── GIVEN RECORDS
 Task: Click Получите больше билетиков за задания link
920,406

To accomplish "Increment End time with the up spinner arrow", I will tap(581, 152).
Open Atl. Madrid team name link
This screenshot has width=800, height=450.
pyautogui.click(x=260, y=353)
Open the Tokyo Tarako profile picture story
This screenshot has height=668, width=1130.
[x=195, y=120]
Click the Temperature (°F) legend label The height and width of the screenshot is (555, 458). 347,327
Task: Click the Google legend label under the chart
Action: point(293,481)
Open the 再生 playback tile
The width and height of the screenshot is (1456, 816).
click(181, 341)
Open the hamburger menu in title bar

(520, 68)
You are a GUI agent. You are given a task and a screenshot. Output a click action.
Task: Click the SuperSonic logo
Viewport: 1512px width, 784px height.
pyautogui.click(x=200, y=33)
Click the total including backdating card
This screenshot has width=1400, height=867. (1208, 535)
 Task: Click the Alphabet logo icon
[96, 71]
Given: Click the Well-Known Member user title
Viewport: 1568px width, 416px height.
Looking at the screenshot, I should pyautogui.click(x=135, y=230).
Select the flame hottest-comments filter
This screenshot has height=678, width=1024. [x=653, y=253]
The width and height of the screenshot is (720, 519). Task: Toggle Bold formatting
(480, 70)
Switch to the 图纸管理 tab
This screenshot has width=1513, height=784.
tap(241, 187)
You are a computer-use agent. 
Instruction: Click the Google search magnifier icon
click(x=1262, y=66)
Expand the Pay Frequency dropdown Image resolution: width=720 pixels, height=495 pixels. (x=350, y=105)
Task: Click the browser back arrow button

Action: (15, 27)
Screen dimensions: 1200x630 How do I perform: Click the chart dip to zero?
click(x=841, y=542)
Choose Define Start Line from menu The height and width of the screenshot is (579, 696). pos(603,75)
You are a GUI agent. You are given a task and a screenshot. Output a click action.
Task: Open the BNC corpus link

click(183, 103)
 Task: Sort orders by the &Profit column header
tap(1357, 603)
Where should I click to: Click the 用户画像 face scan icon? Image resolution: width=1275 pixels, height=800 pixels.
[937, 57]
────
= PROBLEM TO WORK ON =
Copy every line of the items above exactly as it appears, from the first one to the last.

= FINISHED ANSWER =
 Task: Click Получите больше билетиков за задания link
920,406

To accomplish "Increment End time with the up spinner arrow", I will tap(581, 152).
Open Atl. Madrid team name link
This screenshot has width=800, height=450.
pyautogui.click(x=260, y=353)
Open the Tokyo Tarako profile picture story
This screenshot has height=668, width=1130.
[x=195, y=120]
Click the Temperature (°F) legend label The height and width of the screenshot is (555, 458). 347,327
Task: Click the Google legend label under the chart
Action: point(293,481)
Open the 再生 playback tile
The width and height of the screenshot is (1456, 816).
click(181, 341)
Open the hamburger menu in title bar

(520, 68)
You are a GUI agent. You are given a task and a screenshot. Output a click action.
Task: Click the SuperSonic logo
Viewport: 1512px width, 784px height.
pyautogui.click(x=200, y=33)
Click the total including backdating card
This screenshot has width=1400, height=867. (1208, 535)
 Task: Click the Alphabet logo icon
[96, 71]
Given: Click the Well-Known Member user title
Viewport: 1568px width, 416px height.
Looking at the screenshot, I should pyautogui.click(x=135, y=230).
Select the flame hottest-comments filter
This screenshot has height=678, width=1024. [x=653, y=253]
The width and height of the screenshot is (720, 519). Task: Toggle Bold formatting
(480, 70)
Switch to the 图纸管理 tab
This screenshot has width=1513, height=784.
tap(241, 187)
You are a computer-use agent. 
Instruction: Click the Google search magnifier icon
click(x=1262, y=66)
Expand the Pay Frequency dropdown Image resolution: width=720 pixels, height=495 pixels. (x=350, y=105)
Task: Click the browser back arrow button

Action: (15, 27)
Screen dimensions: 1200x630 How do I perform: Click the chart dip to zero?
click(x=841, y=542)
Choose Define Start Line from menu The height and width of the screenshot is (579, 696). pos(603,75)
You are a GUI agent. You are given a task and a screenshot. Output a click action.
Task: Open the BNC corpus link

click(183, 103)
 Task: Sort orders by the &Profit column header
tap(1357, 603)
Where should I click to: Click the 用户画像 face scan icon? Image resolution: width=1275 pixels, height=800 pixels.
[937, 57]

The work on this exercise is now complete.